Enquanto o IBGE aponta aspectos culturais, o Exército restringe-se aos documentos históricos

“A perícia do Exército Brasileiro, embora eficiente, é puramente técnica e cartográfica, analisa os fatores físicos e naturais, como os divisores de água, e não compreende a dimensão simbólica, cultural e identitária que os grupos sociais tecem no território. Essa dimensão simbólica faz toda a diferença para a população que reside na área de litígio e que, devido aos traços identitários e culturais, se vê como cearense ou piauiense. Essa população, que já desenvolveu uma territorialidade no espaço em que reside, pode perder sua identidade, a partir dos resultados de um trabalho técnico e de uma decisão judicial, completamente além das relações que ela promove no território”, argumenta a pesquisadora Vládia da Silva Souza em sua tese de doutorado em Geografia pela Universidade Federal do Ceará.

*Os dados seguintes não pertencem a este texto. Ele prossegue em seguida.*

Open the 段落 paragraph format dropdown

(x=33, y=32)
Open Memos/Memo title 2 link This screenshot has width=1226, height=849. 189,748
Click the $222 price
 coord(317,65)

O conflito entre os dois estados ultrapassa a territorialidade e o debate identitário. O pano de fundo da disputa é mesmo a questão econômica. Sendo uma das cidades mais ricas da região, Viçosa do ­Ceará registra um PIB per capita de 9,7 mil reais e Índice de Desenvolvimento Humano Municipal de 0,571, segundo dados do IBGE. A agricultura é a principal base da economia do município, além do turismo. E esse potencial reflete em toda a região da Serra da Ibiapaba, conhecida pela alta produção de flores e principal exportadora do produto no Ceará. É também uma área de interesse do agronegócio e rica em minérios, fatores que potencializam a disputa territorial a um aspecto colocado em relevo na pesquisa de Souza.

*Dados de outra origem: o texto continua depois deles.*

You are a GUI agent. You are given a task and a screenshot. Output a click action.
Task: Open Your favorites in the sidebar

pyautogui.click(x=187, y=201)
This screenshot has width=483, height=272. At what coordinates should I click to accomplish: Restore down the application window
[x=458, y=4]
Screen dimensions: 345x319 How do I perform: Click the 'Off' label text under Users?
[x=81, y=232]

Um dos registros cartográficos que provam a titularidade piauiense da região. O Ceará recorre ao sentido de pertencimento da população, após décadas e décadas de integração cultural e econômica

“O conflito de terras entre o Ceará e o Piauí, atualmente, fundamenta-se em questões de ordem econômica, política e fiscal. Em termos de economia, evidencia-se na Serra da Ibiapaba o potencial agropecuário, turístico e a entrada de capital para investir em energia eólica. Em termos políticos, visa-se a ampliação e/ou manutenção de poder político, uma vez que a população representa um aumento da quantidade de votos, elevando as possibilidades de conduzir as lideranças políticas locais e estaduais ao poder. Em termos fiscais, nota-se a disputa por recursos financeiros oriundos de repasses do governo federal e o aumento da capacidade arrecadatória dos municípios, ambos influenciados pelo tamanho da população”, diz trecho da tese, argumentando que o interesse da população não é considerado. “As necessidades da população estão em segundo plano, esta poderá ou não ser melhor assistida com a resolução desse litígio, mas entende-se que isso depende muito mais de uma gestão estadual e municipal transparente, participativa e eficaz, que se comprometa com os interesses dessa população. Caso o litígio seja sanado e as gestões públicas não cumpram esse papel, essa população continuará desamparada, sem ter seus direitos de cidadãos garantidos.” O melhor caminho, anota a pesquisadora, não está na realização das perícias técnicas ou na análise de documentos históricos e cartográficos, mas na realização de um plebiscito para a população decidir o que prefere. •

Publicado na edição n° 1292 de CartaCapital, em 10 de janeiro de 2024.